Tuesday, December 03, 2013

Subsidies and Penalties for Obamacare only to Apply in States with State Run Exchanges?

From Oklahoma Attorney General Scott Pruitt in the Wall Street Journal:
While the president's health law is vast and extraordinarily complex, it is in one respect very simple. Subsidies are only to be made available, and tax penalties for not signing up for health insurance are only to be assessed, in states that create their own health-care exchange. The IRS, however, is attempting to enforce tax penalties in all states—including Oklahoma and the majority of the other states that have declined to create their own exchanges. Citizens and businesses in these states must use the federal exchange instead.

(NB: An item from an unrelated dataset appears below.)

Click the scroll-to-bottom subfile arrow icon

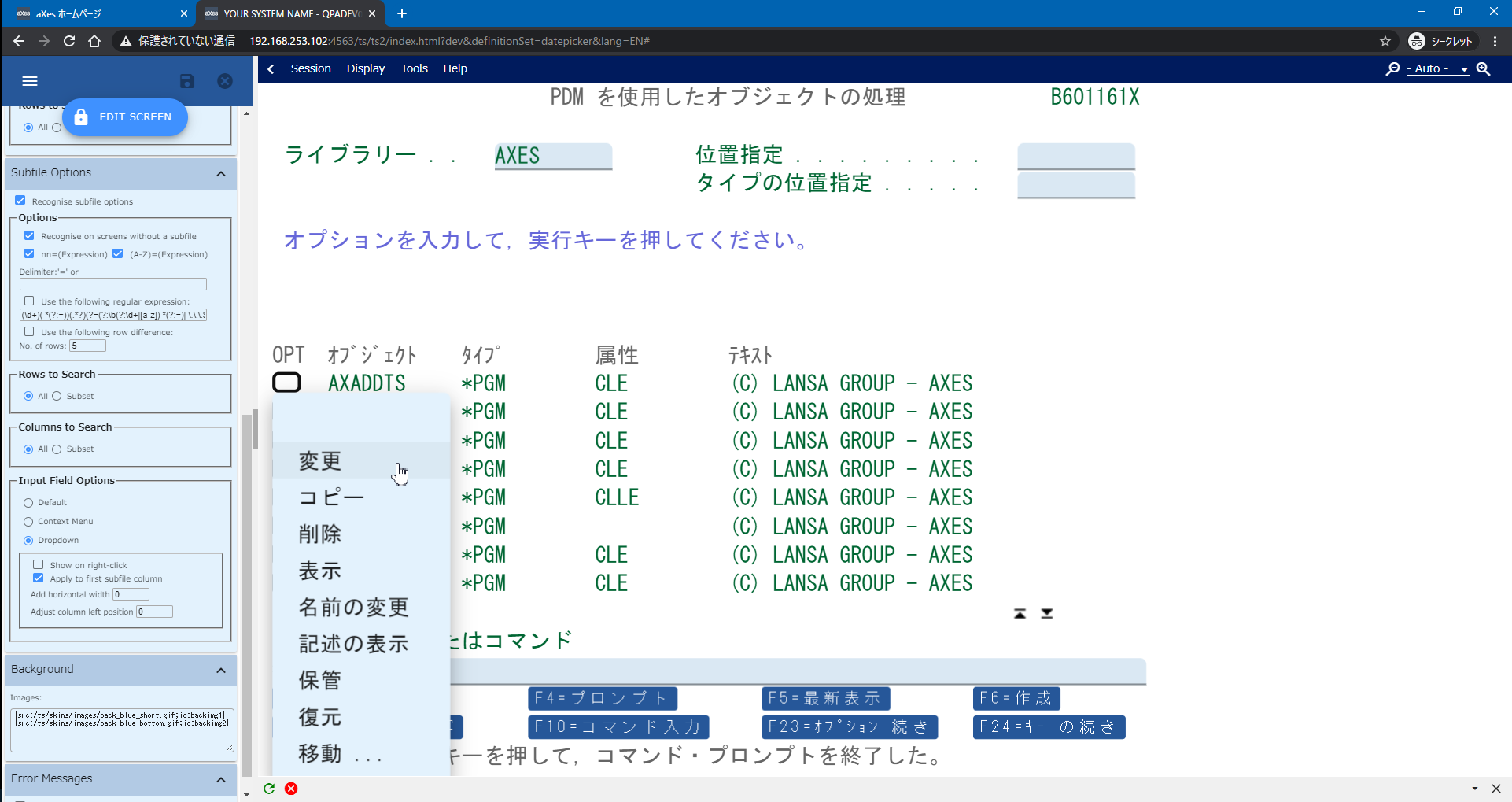[x=1046, y=613]
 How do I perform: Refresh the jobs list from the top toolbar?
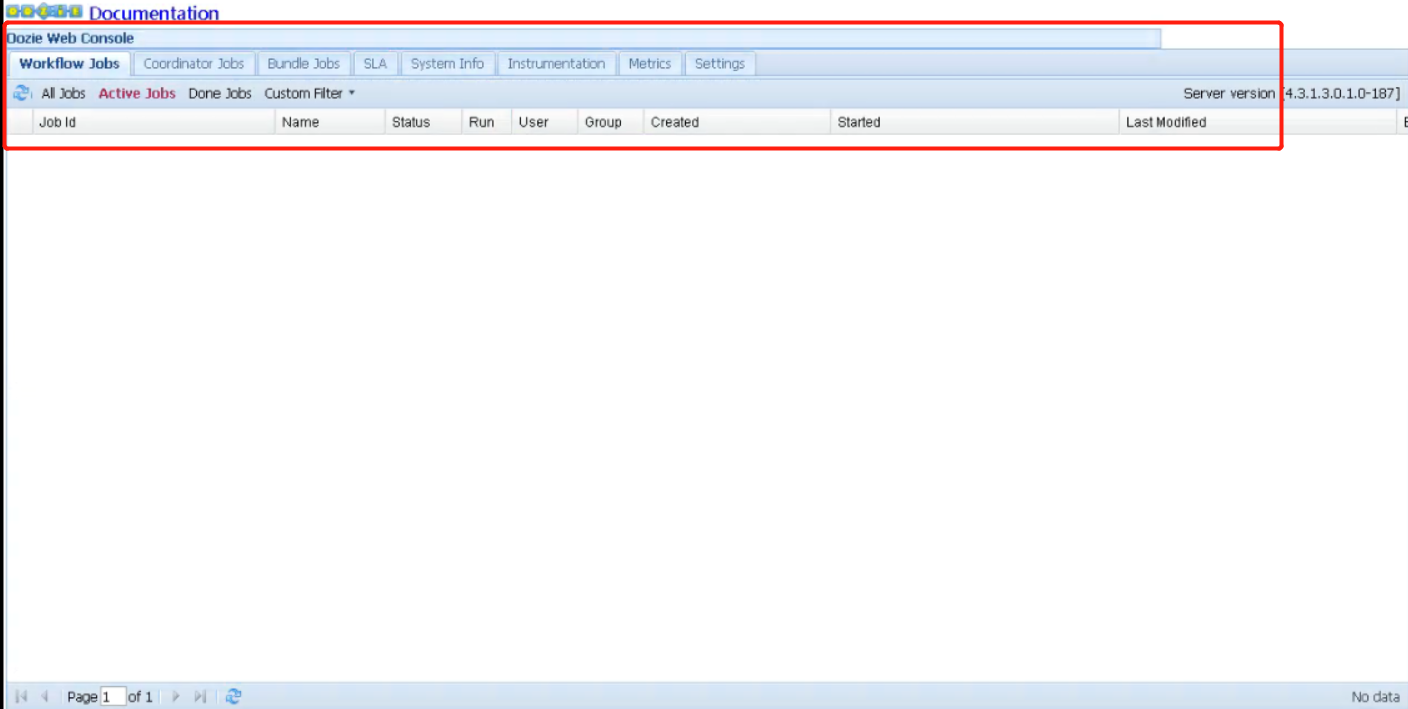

The distinction is critical, because under the terms of the law it is the availability of government insurance-premium subsidies that triggers the penalties against businesses if they fail to provide their employees with health insurance that the administration deems acceptable.
H/T Byron York

Update: Here's the Cato Institute's take on the issue.

H/T WSJ commenter Teresa Rich

4 comments:

MAX Redline said...

Good catch! Unsurprising that IRS would attempt to rewrite the law; EPA, after all, tries that all the time.

T. D. said...

Max, I follow Byron York's tweets. He catches a lot of interesting things (and makes me look good :-).

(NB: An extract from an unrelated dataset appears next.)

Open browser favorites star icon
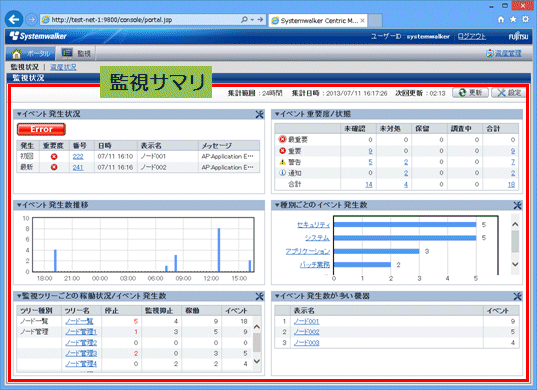The height and width of the screenshot is (390, 537). pos(513,20)
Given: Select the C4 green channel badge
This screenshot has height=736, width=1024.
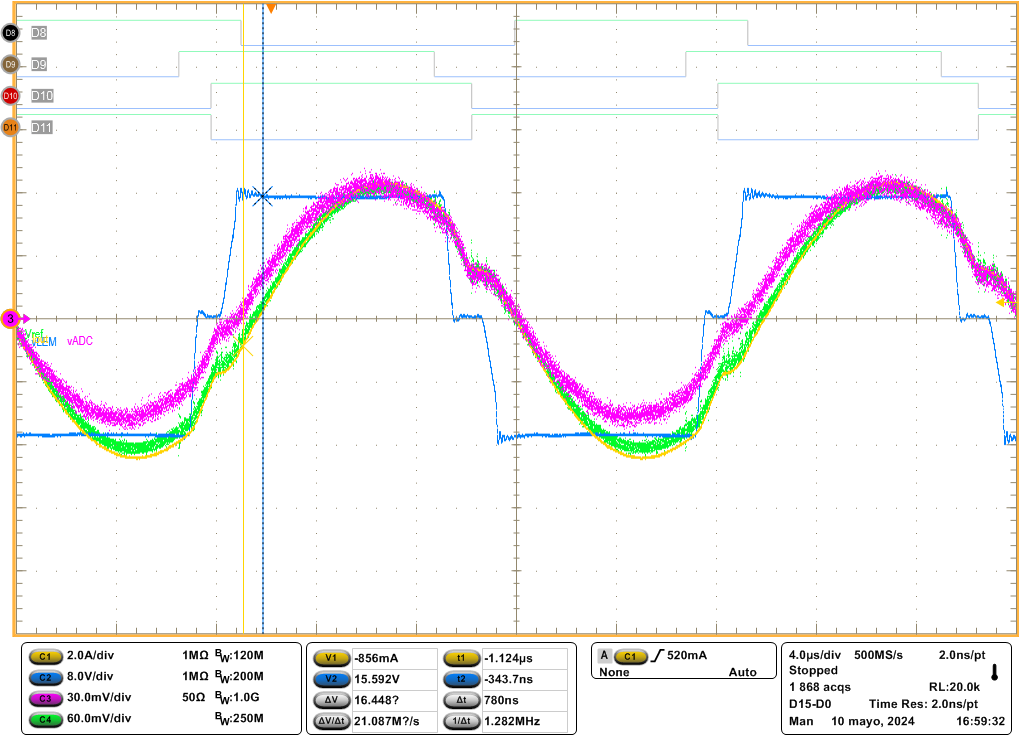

From what the Cato Institute paper says, standing to challenge seems like a key issue. Regulatory agencies get away with lots of unchallengeable rule and spending changes because merely being a taxpayer isn't enough to trigger standing because a taxpayer's interest is "minute and indeterminable". But, since giving away subsidies triggers the employer mandate with its clear penalties and individual loss of the "affordability exemption" from the individual mandate, employers and individuals should have standing to challenge these new rules. (pp. 188-194)

MAX Redline said...

Yep, EPA just lost a case this year because they asserted that the folks they were hassling lacked "standing", TD. The courts ruled otherwise; it involved a couple in (Wyoming?) who'd purchased land, had it examined by various inspectors who found it buildable, and began building their dream home. EPA stepped in and declared it a wetland, asserted that they had control, ordered them to tear out and remediate the "damage" and threatend fines of $37,000 a day if they failed to comply.

They had to take the EPA to federal court in order to win the right to appeal the EPA decisions.

T. D. said...

Yes, the regulatory federal structure is out of control. Congress should step in. Republic and Democratic presidents haven't. It's definitely last ditch to leave it up to the courts.